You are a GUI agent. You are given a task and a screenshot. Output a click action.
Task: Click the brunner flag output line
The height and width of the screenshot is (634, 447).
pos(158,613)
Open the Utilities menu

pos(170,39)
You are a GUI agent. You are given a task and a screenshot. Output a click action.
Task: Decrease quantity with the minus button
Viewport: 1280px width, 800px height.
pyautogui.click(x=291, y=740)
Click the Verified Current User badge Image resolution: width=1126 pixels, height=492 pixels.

[Task to complete] Give the data again, exactly as written.

[Task response]
You are a GUI agent. You are given a task and a screenshot. Output a click action.
Task: Click the brunner flag output line
The height and width of the screenshot is (634, 447).
pos(158,613)
Open the Utilities menu

pos(170,39)
You are a GUI agent. You are given a task and a screenshot. Output a click action.
Task: Decrease quantity with the minus button
Viewport: 1280px width, 800px height.
pyautogui.click(x=291, y=740)
Click the Verified Current User badge Image resolution: width=1126 pixels, height=492 pixels.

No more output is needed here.